Major professional medical and psychiatric associations, the World Health Organization, American Medical Association, and many others support gender-affirming care for youth, the experts noted.
Dr. Rosenthal said many studies have shown positive mental health and social results for transgender youth who receive gender-affirming care early.
Good news and doubling down
Robinson and Oakley pointed out that there are positive indicators emerging. The red wave fell flat in last November’s primary elections. They claimed HRC defeated 91% of the anti-LGBTQ bills in legislatures across the country last year.
HRC is not just railing against anti-LGBTQ legislation. The organization is supporting bills such as Michigan’s Elliott-Larsen Civil Rights Act — which would amend Michigan’s civil rights code to include protections for sexual orientation and gender identity and gender expression — and Minnesota’s bill banning conversion therapy.
HRC is not alone in fighting back against anti-LGBTQ bills.

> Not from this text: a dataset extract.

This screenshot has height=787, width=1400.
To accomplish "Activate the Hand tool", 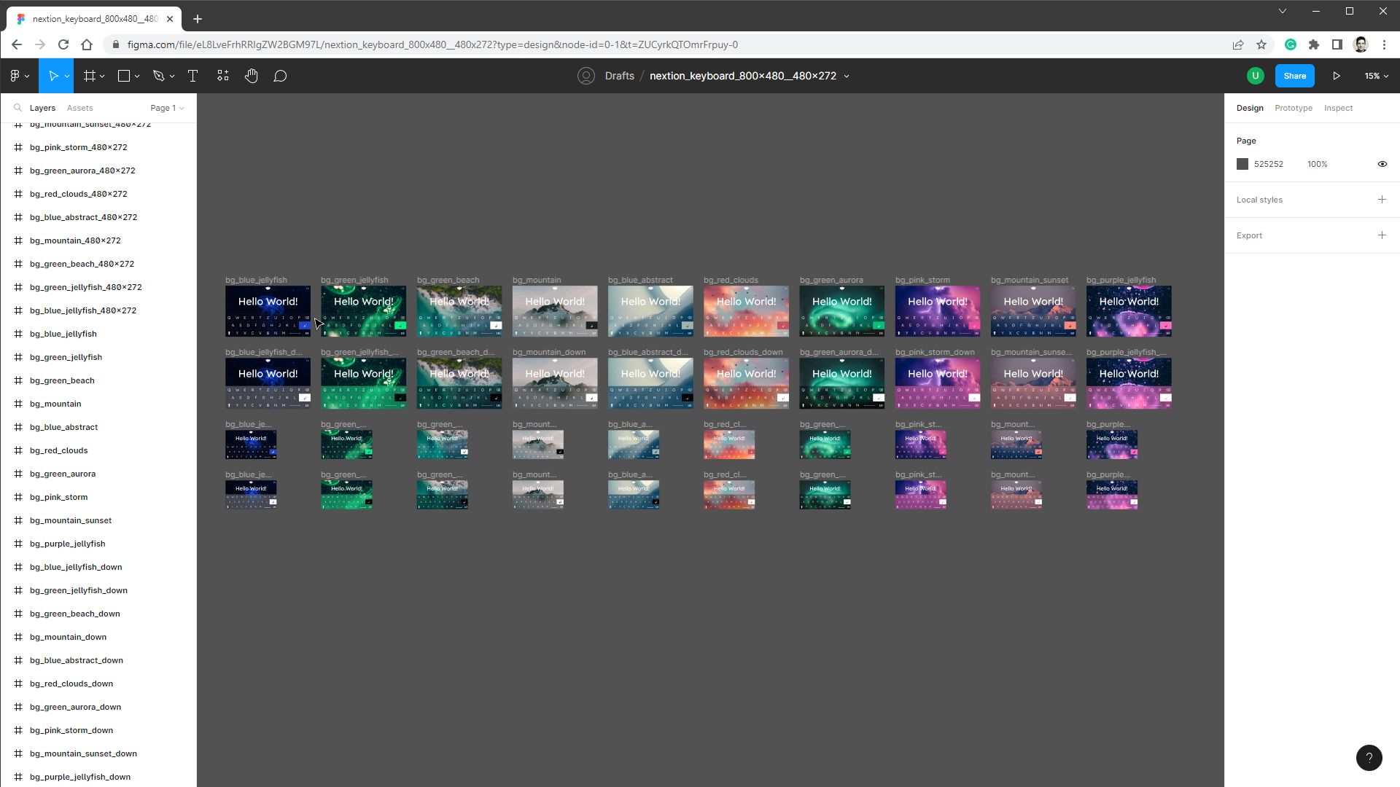I will 252,76.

On February 16, out gay Equality Caucus Chair Mark Pocan of Wisconsin announced Vice Chairs Pramila Jayapal of Washington and Sara Jacobs of California as co-chairs of its Transgender Equality Task Force.
Jayapal, who has a transgender daughter, and Jacobs, who has a transgender brother and a gender non-conforming sibling, pledged to fight back against anti-LGBTQ legislation, especially anti-transgender bills, in Congress.
Robinson pledged HRC would beat back anti-LGBTQ legislation — particularly anti-transgender bills.
“This year, we are going to do it again,” Robinson said. “We’re ensuring that these… anti-LGBTQ+ extremists who are doubling down on political agenda do not win. We are ensuring that we show them that we are greater than all of their hate. We have the public on our side. We have the strategy on our side. We have our lives on the line.”